━━ EXERCISE INPUT

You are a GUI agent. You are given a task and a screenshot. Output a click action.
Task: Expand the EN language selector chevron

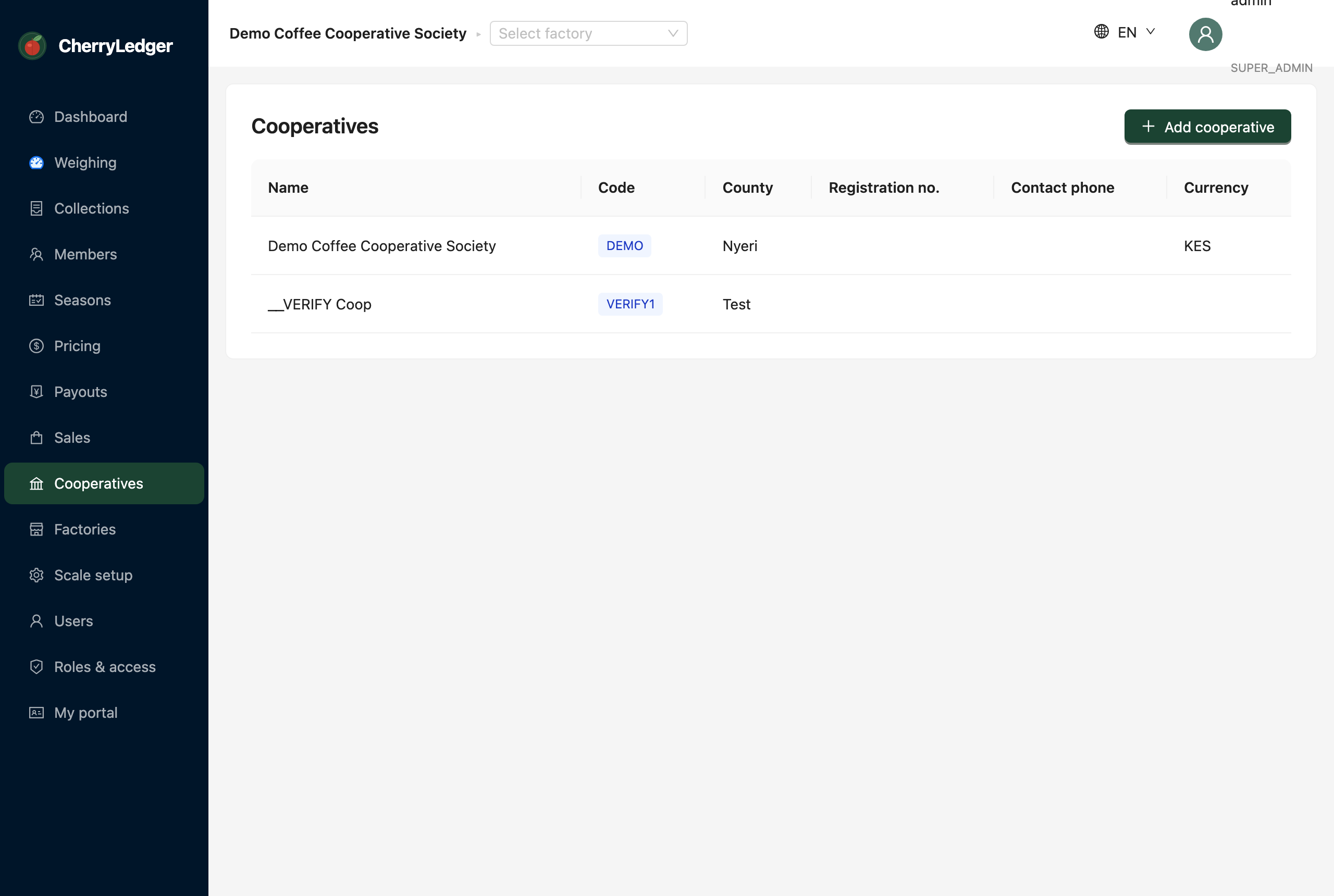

━━━━
━━ EXERCISE INPUT

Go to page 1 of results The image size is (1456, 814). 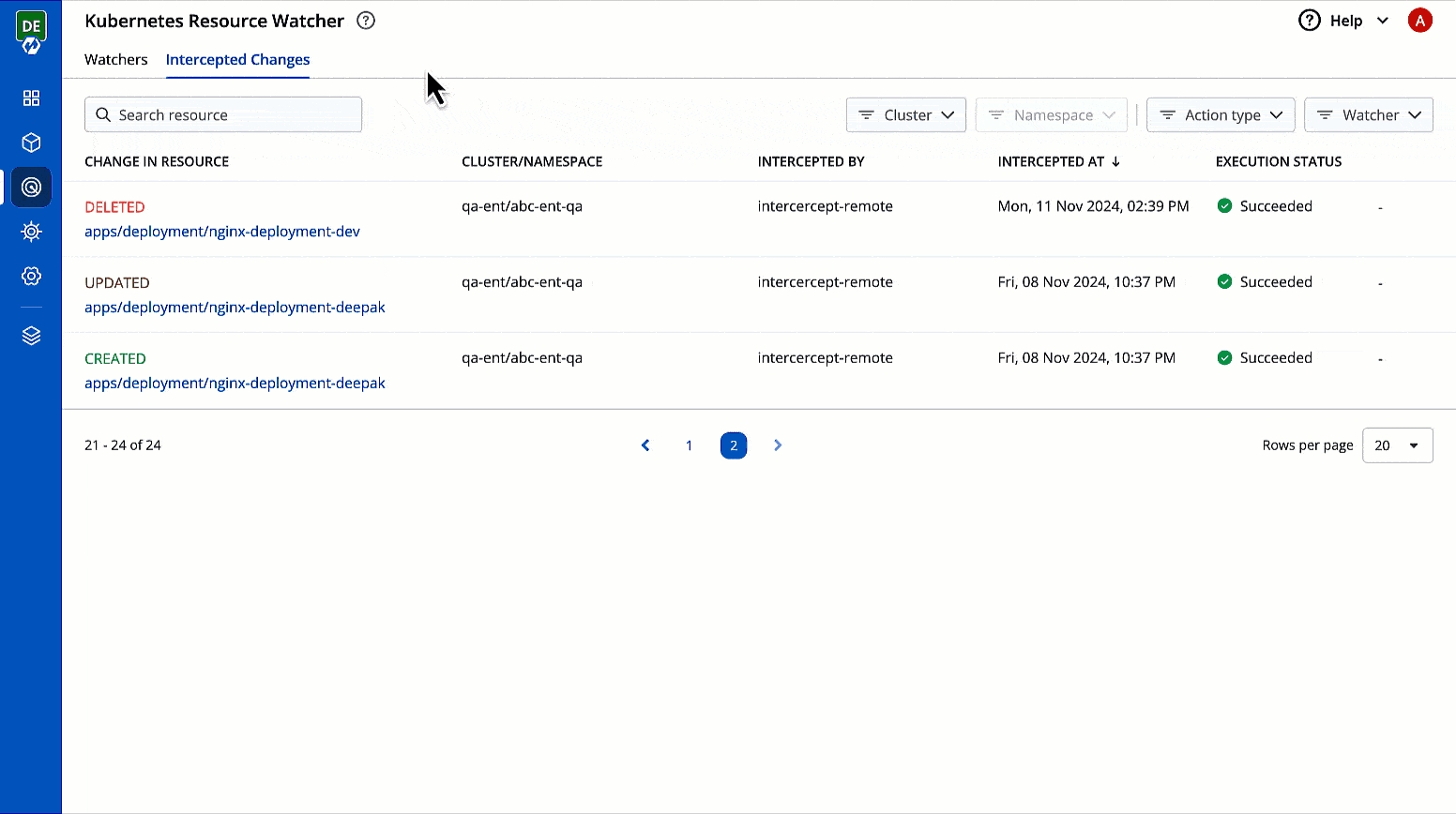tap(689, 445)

━━━━
━━ EXERCISE INPUT

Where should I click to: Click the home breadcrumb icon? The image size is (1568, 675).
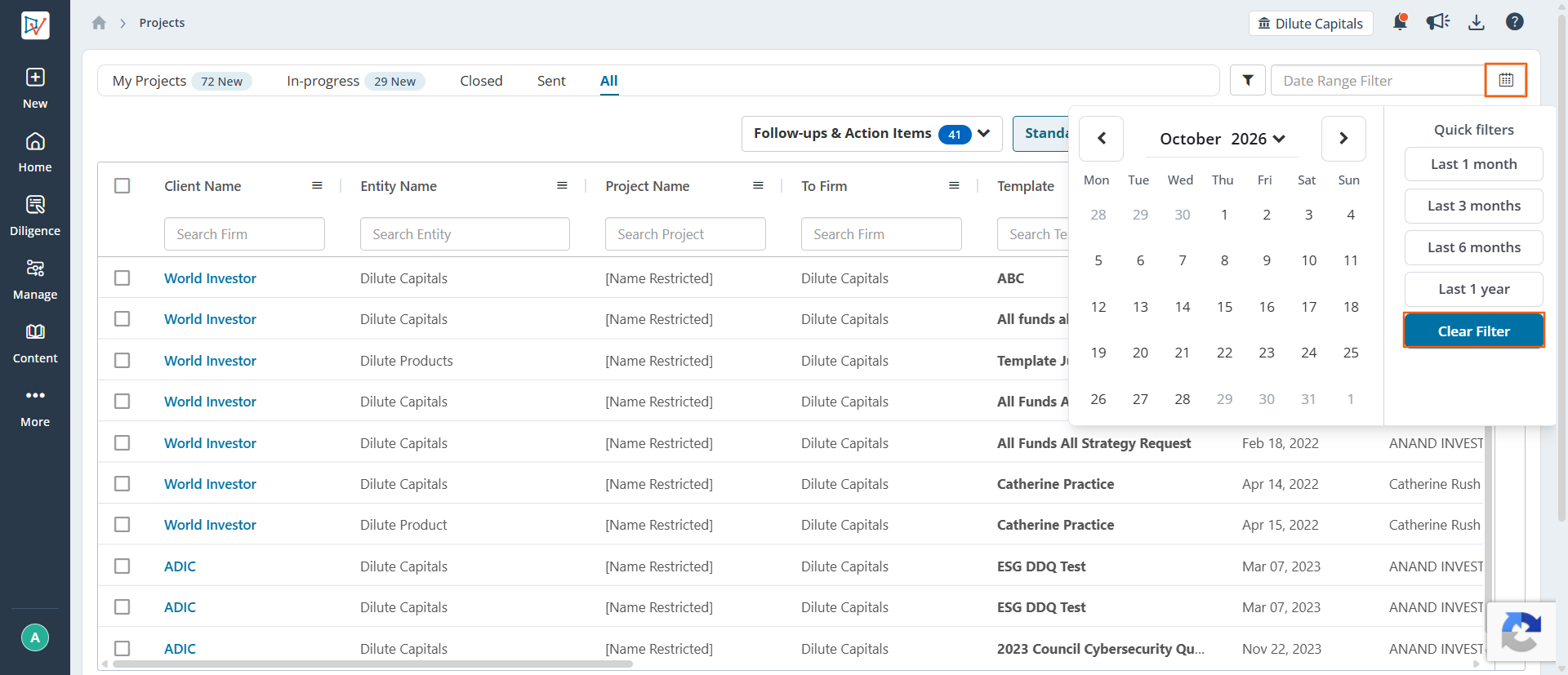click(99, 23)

━━━━

Beginning with the line containing "You are a GUI" in the material above, copy every line exactly until you have copied the line containing "Task: Expand the EN language selector chevron".

You are a GUI agent. You are given a task and a screenshot. Output a click action.
Task: Expand the EN language selector chevron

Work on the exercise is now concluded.